• _Using the information_:
- 1) In the passage on BASIS charter schools, rewrite the section between "Founded in Arizona" and "repeating the grade.", inclusive, changing "Latin" to "Greek".
- 2) Answer these questions about the passage on BASIS charter schools:
(a) Who founded BASIS?
(b) In which grade does algebra start?
(c) What average AP exam score did students earn in 2013?
** Document segment follows **
“While U.S. schools struggled to reach even an average score on a key international exam for 15-year-olds in 2012, BASIS Tucson North, an economically modest, ethnically diverse charter school in Arizona, outperformed every country in the world, and left even Shanghai, China’s academic gem in the dust,” writes June Kronholz on Education Next.
How do they do it?
“We do an incredible amount of work,” said Alia Gilbert.
Founded in Arizona by economists Michael and Olga Block (she’s Czech), BASIS admits any student — anyone who’s willing to do the work.
Fifth graders take Latin and can expect 90 minutes a day of homework. Middle schoolers have nine hours a week of biology, chemistry, and physics. Algebra starts in 6th grade; AP calculus is a graduation requirement. The English curriculum separates literature and language, or critical thought; high schoolers take both. There are year-end comprehensives; fail even one and it means repeating the grade.
Students take an average 10 AP exams each, and in 2013 earned an average score of 3.9 out of 5
BASIS teachers said that they offer slower learners abundant extra help, and that kids rise to meet the schools’ expectations. But at the same time, those expectations may scare off the less-able, less-interested students, which can mean a test-score bump for BASIS. (Sophomore Charlie) Murphy told me that his class had 120 students when they arrived as 5th graders, but the group has dropped to 40, as youngsters have transferred to schools with bigger sports programs, more social offerings, or an easier course load.
** End of Document segment **
** Information provided follows **
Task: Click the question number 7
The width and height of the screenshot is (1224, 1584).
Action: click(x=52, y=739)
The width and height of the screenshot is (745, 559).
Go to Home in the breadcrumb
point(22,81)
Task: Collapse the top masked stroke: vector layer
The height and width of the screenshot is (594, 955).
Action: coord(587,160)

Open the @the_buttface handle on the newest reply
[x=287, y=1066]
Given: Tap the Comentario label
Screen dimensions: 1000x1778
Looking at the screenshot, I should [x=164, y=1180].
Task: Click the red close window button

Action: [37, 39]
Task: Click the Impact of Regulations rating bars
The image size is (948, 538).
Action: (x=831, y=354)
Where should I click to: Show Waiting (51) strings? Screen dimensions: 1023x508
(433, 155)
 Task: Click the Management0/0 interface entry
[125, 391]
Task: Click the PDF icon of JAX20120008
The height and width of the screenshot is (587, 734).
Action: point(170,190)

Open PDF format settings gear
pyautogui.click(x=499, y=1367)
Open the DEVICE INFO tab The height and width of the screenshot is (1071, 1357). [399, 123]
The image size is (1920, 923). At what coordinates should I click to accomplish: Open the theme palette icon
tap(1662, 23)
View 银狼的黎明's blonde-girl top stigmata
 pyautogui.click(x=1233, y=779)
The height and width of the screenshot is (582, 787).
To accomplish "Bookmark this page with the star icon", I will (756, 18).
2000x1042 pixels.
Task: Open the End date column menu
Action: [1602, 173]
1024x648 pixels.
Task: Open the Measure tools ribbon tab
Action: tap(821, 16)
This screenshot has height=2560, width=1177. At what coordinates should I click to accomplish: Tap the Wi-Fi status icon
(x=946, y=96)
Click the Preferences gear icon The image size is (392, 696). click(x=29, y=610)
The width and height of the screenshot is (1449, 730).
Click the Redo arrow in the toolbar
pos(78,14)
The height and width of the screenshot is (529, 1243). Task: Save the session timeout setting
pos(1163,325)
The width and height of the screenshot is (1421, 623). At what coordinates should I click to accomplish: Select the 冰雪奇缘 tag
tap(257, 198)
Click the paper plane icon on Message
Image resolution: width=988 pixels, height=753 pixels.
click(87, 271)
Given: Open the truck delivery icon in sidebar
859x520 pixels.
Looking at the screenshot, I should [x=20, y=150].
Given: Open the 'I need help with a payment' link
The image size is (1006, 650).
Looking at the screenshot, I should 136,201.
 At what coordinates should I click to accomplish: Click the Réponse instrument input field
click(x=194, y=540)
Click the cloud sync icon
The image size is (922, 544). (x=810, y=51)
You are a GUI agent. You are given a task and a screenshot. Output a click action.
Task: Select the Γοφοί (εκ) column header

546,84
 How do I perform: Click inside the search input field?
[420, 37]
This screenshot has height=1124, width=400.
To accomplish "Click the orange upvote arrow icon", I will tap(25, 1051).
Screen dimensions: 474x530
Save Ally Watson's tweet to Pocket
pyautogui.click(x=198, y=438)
** End of Information provided **
• _Response list_:
- 1)
Founded in Arizona by economists Michael and Olga Block (she’s Czech), BASIS admits any student — anyone who’s willing to do the work.
Fifth graders take Greek and can expect 90 minutes a day of homework. Middle schoolers have nine hours a week of biology, chemistry, and physics. Algebra starts in 6th grade; AP calculus is a graduation requirement. The English curriculum separates literature and language, or critical thought; high schoolers take both. There are year-end comprehensives; fail even one and it means repeating the grade.

- 2)
(a) Economists Michael and Olga Block
(b) 6th grade
(c) 3.9 out of 5